The three Democratic appointees dissented, with Justice Elena Kagan merely noting she would’ve denied the administration’s application, while Justice Ketanji Brown Jackson wrote a dissent joined by Justice Sonia Sotomayor. Jackson criticized the majority for intervening as it has done in other cases recently. She wrote that, “once again, this Court dons its emergency-responder gear, rushes to the scene, and uses its equitable power to fan the flames rather than extinguish them.”
The order came down alongside another one favoring DOGE in a case related to the Freedom of Information Act, from which the three Democratic appointees also dissented.
In this Social Security case, U.S. District Judge Ellen Hollander had blocked access pending further litigation. She wrote in a lengthy ruling April 17 that the administration couldn’t justify granting DOGE members access to Americans’ personal information, notwithstanding the stated goal of rooting out fraud and promoting efficiency.
“This intrusion into the personal affairs of millions of Americans — absent an adequate explanation for the need to do so — is not in the public interest,” the Obama-appointed judge in Maryland wrote. She said the Social Security Administration could still give DOGE members access to redacted or anonymized records, so long as anyone accessing that data is properly trained and vetted.

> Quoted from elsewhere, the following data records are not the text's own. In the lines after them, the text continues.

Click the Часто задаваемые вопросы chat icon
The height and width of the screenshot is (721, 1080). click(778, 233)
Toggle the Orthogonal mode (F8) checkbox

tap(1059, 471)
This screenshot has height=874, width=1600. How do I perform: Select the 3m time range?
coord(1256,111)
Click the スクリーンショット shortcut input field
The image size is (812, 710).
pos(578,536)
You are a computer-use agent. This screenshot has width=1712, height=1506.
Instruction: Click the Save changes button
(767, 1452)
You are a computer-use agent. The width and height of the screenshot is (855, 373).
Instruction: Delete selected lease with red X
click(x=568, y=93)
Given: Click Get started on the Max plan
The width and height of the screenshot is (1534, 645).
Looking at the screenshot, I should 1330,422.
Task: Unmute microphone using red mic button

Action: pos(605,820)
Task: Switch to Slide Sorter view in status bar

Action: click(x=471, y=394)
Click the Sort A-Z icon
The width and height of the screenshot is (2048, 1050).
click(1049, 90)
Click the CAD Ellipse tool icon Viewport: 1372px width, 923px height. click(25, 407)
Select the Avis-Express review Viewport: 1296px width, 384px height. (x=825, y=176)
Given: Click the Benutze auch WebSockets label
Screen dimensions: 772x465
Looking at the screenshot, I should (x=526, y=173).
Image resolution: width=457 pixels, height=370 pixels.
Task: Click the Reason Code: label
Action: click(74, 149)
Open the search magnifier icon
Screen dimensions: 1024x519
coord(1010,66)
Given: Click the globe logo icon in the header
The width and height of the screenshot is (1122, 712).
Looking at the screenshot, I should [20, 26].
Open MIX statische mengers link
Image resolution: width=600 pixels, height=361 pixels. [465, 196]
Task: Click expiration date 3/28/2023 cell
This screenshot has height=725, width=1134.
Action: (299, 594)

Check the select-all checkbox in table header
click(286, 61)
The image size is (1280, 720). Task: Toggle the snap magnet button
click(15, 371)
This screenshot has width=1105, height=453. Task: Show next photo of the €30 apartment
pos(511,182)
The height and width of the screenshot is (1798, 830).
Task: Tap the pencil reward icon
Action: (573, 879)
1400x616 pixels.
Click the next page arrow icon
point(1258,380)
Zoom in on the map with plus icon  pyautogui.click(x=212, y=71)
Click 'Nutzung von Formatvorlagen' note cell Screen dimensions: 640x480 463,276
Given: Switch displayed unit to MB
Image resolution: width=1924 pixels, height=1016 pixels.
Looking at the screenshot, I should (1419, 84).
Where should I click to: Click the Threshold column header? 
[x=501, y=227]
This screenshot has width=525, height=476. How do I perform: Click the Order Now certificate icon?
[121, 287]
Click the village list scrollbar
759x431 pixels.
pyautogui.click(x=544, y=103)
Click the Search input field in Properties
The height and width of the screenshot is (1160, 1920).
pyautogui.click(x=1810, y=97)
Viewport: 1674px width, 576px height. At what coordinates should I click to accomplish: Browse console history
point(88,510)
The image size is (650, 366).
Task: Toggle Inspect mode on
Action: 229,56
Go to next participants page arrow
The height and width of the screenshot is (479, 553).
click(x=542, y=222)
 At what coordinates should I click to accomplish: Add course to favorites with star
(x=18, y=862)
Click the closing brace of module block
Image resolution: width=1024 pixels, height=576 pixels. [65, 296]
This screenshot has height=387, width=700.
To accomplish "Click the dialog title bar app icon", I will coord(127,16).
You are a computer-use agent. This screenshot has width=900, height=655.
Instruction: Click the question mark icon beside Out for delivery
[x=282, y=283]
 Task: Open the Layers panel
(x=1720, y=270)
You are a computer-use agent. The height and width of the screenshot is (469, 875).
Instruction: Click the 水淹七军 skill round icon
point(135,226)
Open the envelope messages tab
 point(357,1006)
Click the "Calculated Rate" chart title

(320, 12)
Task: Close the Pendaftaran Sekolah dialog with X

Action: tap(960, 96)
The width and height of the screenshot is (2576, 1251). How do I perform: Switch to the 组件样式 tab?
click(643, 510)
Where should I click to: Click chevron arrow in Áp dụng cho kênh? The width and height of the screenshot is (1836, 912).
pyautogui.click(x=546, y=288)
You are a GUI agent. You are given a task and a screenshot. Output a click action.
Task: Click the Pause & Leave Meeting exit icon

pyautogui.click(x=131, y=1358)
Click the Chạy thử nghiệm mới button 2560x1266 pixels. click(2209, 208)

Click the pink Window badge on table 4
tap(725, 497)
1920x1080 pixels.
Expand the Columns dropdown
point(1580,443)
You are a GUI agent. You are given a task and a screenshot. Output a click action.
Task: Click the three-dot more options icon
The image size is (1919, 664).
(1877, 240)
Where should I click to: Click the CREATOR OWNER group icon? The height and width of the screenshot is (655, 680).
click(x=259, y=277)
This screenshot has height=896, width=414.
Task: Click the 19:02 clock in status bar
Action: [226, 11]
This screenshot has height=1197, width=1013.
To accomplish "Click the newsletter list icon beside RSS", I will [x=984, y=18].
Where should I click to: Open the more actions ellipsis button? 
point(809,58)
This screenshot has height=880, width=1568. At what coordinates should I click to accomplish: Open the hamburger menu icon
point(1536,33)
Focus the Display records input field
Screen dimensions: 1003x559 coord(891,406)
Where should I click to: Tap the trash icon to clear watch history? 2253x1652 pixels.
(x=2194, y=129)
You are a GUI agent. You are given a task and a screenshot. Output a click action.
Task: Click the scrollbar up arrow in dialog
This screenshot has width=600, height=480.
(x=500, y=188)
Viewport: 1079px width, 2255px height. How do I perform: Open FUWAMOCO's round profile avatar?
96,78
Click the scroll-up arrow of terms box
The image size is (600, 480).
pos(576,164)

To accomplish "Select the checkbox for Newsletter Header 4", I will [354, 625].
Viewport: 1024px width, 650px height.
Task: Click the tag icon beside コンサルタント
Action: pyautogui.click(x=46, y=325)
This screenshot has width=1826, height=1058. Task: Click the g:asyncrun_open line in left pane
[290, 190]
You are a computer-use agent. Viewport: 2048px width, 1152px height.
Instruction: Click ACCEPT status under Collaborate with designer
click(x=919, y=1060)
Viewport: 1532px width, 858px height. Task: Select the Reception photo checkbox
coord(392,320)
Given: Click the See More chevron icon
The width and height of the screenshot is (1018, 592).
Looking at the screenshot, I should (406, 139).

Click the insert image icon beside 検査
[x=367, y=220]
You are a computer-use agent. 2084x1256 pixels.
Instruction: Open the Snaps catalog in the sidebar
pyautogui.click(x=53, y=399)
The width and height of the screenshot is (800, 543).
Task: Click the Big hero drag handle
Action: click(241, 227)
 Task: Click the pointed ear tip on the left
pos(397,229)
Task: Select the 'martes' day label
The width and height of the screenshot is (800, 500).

The U.S. Court of Appeals for the 4th Circuit declined to halt Hollander’s injunction, and the government brought an emergency appeal to the Supreme Court. The government has frequently filed such appeals in President Donald Trump’s second term, as judges find legal issues with various aspects of his agenda.
Trump’s solicitor general, John Sauer, wrote that his emergency application “presents a now-familiar theme: a district court has issued sweeping injunctive relief without legal authority to do so, in ways that inflict ongoing, irreparable harm on urgent federal priorities and stymie the Executive Branch’s functions.” When it comes to this Social Security case specifically, Sauer said the government “cannot eliminate waste and fraud if district courts bar the very agency personnel with expertise and the designated mission of curtailing such waste and fraud from performing their jobs.”
Opposing emergency relief were the plaintiffs who brought the case and secured the preliminary injunction — labor unions and an advocacy group for retired Americans.
They said the administration made “a sudden and striking departure from generations of precedent spanning more than a dozen presidential administrations,” by seeking to “throw open its data systems to unauthorized (and often unvetted) personnel who have no demonstrated need for the personally identifiable information (‘PII’) they seek.”
They said the administration wanted high court relief “simply because a lower court has interfered with something the Executive Branch wants to do.” But they said that “has never been the standard for emergency relief, and the Court should not adopt it now.”